Le militaire informa son régiment de cette aventure. Les officiers-généraux envoyèrent un capitaine, un chirurgien, un auditeur et quelques officiers pour vérifier le fait. Les gens de la maison et les habitans du village déposèrent tous, que le père du paysan était revenu causer la mort de son fils; et que tout ce que le soldat avait vu et raconté était exactement vrai. En conséquence, on fit déterrer le corps du spectre. On le trouva dans l'état d'un homme qui vient d'expirer, et ayant le sang encore chaud; on lui fit couper la tête et on le remit dans son tombeau. Après cette première expédition, on informa les officiers qu'un autre homme, mort depuis plus de trente ans, avait l'habitude de revenir; qu'il s'était déjà montré trois fois dans sa maison à l'heure des repas. Que la première fois il avait sucé au cou son propre frère, et lui avait tiré beaucoup de sang; qu'à la seconde fois il en avait fait autant à un de ses fils; qu'un valet avait été traité de même à la troisième fois; et que ces trois personnes en étaient mortes. Ce revenant dénaturé fut déterré à son tour; on le trouva aussi plein de sang que le premier vampire. On lui enfonça un grand clou dans la tête et on le recouvrit de terre.

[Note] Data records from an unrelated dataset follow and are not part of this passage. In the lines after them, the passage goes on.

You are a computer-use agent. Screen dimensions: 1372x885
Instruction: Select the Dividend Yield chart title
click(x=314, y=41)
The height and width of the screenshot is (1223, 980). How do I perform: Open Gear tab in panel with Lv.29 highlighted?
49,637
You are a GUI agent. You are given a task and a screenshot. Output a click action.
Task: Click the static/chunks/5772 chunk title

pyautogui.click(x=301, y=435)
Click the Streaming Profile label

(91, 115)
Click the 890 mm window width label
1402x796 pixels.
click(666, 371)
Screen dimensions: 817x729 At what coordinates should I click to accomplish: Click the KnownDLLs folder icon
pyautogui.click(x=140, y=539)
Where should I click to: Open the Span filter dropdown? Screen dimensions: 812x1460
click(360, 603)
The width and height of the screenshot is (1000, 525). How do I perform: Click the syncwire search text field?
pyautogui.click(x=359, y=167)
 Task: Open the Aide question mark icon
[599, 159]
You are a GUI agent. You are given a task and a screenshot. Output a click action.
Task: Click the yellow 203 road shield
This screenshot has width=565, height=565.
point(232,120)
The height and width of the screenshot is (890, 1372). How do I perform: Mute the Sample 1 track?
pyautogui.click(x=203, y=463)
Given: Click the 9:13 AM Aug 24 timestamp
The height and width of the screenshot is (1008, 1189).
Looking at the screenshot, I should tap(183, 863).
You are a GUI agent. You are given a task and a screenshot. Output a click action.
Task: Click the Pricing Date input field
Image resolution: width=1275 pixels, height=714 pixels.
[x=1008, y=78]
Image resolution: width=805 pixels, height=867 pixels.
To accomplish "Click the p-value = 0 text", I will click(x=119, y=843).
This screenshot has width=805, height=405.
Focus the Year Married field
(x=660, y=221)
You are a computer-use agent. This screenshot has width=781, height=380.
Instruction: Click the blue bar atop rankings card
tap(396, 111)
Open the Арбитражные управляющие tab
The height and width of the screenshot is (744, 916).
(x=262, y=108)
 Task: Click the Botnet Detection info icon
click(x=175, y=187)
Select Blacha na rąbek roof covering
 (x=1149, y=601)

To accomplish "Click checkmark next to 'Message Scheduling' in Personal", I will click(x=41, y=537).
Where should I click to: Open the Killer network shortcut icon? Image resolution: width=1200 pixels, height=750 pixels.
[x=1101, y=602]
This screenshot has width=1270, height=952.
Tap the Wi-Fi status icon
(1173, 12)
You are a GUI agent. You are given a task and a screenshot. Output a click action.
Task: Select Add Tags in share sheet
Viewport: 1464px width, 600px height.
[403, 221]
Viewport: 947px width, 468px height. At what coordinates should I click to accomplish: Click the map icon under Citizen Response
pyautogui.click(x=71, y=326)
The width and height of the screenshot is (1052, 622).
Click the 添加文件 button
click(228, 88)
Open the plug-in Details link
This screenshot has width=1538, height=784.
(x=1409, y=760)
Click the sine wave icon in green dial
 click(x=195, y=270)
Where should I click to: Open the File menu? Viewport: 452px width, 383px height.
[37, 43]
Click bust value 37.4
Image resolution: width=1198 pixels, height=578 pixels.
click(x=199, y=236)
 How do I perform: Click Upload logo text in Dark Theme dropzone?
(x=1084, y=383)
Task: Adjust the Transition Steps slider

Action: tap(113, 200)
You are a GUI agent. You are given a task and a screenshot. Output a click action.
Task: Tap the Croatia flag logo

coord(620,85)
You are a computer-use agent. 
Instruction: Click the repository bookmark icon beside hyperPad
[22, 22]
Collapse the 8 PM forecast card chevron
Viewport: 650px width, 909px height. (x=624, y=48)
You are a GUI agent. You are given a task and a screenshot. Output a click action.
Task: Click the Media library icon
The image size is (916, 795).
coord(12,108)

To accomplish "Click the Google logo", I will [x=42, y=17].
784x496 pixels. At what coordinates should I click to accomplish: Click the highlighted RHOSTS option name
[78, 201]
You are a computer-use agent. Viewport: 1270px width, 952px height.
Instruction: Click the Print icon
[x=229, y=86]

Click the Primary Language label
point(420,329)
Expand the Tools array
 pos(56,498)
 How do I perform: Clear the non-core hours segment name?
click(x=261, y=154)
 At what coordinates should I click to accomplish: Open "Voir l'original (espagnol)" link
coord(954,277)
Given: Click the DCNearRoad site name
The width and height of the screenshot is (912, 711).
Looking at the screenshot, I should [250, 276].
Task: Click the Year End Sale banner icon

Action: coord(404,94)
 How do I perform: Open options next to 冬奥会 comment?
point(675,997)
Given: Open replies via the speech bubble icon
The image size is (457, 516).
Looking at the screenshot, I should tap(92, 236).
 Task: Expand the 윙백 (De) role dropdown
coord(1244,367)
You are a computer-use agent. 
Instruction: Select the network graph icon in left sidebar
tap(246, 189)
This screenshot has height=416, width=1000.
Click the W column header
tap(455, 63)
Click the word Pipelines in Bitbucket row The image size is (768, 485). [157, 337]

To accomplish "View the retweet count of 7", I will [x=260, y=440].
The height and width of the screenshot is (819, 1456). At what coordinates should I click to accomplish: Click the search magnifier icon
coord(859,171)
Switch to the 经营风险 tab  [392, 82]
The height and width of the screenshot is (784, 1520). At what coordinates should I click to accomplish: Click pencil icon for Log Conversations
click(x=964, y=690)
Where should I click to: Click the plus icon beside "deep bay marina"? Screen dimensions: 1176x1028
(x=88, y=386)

La commission croyait en être quitte lorsque de tous côtés il s'éleva des plaintes contre un troisième vampire, qui, mort depuis seize ans, avait tué et dévoré deux de ses fils; ce troisième vampire fut brûlé comme le plus coupable: après ces exécutions, les officiers laissèrent le village entièrement rassuré contre les revenans qui buvaient le sang de leurs enfans et de leurs amis.